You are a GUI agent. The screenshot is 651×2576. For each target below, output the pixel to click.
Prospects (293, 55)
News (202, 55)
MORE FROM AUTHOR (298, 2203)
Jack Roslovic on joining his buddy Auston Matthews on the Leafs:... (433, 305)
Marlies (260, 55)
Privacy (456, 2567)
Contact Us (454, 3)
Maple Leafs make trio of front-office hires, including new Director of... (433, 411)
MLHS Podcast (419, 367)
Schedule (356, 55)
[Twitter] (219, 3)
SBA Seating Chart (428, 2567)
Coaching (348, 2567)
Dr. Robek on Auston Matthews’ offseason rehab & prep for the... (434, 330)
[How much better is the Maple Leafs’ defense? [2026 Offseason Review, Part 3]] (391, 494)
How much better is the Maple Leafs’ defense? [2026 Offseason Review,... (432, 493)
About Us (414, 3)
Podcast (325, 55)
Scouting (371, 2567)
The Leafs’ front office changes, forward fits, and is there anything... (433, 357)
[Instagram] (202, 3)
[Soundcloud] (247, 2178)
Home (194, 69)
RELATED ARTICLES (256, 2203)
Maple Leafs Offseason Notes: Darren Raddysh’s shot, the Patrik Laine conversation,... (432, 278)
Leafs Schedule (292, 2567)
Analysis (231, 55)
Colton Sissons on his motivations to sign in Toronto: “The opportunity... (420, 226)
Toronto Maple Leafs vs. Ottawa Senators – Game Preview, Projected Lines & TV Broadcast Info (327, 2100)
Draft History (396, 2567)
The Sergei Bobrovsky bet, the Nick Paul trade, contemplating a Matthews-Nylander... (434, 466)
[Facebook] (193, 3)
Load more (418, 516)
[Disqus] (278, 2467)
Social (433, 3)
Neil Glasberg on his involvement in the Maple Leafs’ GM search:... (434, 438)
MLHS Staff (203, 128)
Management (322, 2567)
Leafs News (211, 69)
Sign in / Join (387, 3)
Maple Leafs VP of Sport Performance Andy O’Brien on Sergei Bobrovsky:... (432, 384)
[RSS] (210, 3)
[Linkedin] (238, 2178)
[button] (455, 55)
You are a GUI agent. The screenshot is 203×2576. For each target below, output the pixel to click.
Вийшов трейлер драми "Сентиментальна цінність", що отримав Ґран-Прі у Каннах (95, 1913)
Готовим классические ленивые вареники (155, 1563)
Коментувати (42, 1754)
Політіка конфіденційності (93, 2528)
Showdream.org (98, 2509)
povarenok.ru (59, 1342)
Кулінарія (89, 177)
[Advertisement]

········

What the task asks:
If a line comes after the one containing "Dr. Robek on", leave it out; set down every line of the data before it, and that line itself, exactly.

Answer space:
You are a GUI agent. The screenshot is 651×2576. For each target below, output the pixel to click.
Prospects (293, 55)
News (202, 55)
MORE FROM AUTHOR (298, 2203)
Jack Roslovic on joining his buddy Auston Matthews on the Leafs:... (433, 305)
Marlies (260, 55)
Privacy (456, 2567)
Contact Us (454, 3)
Maple Leafs make trio of front-office hires, including new Director of... (433, 411)
MLHS Podcast (419, 367)
Schedule (356, 55)
[Twitter] (219, 3)
SBA Seating Chart (428, 2567)
Coaching (348, 2567)
Dr. Robek on Auston Matthews’ offseason rehab & prep for the... (434, 330)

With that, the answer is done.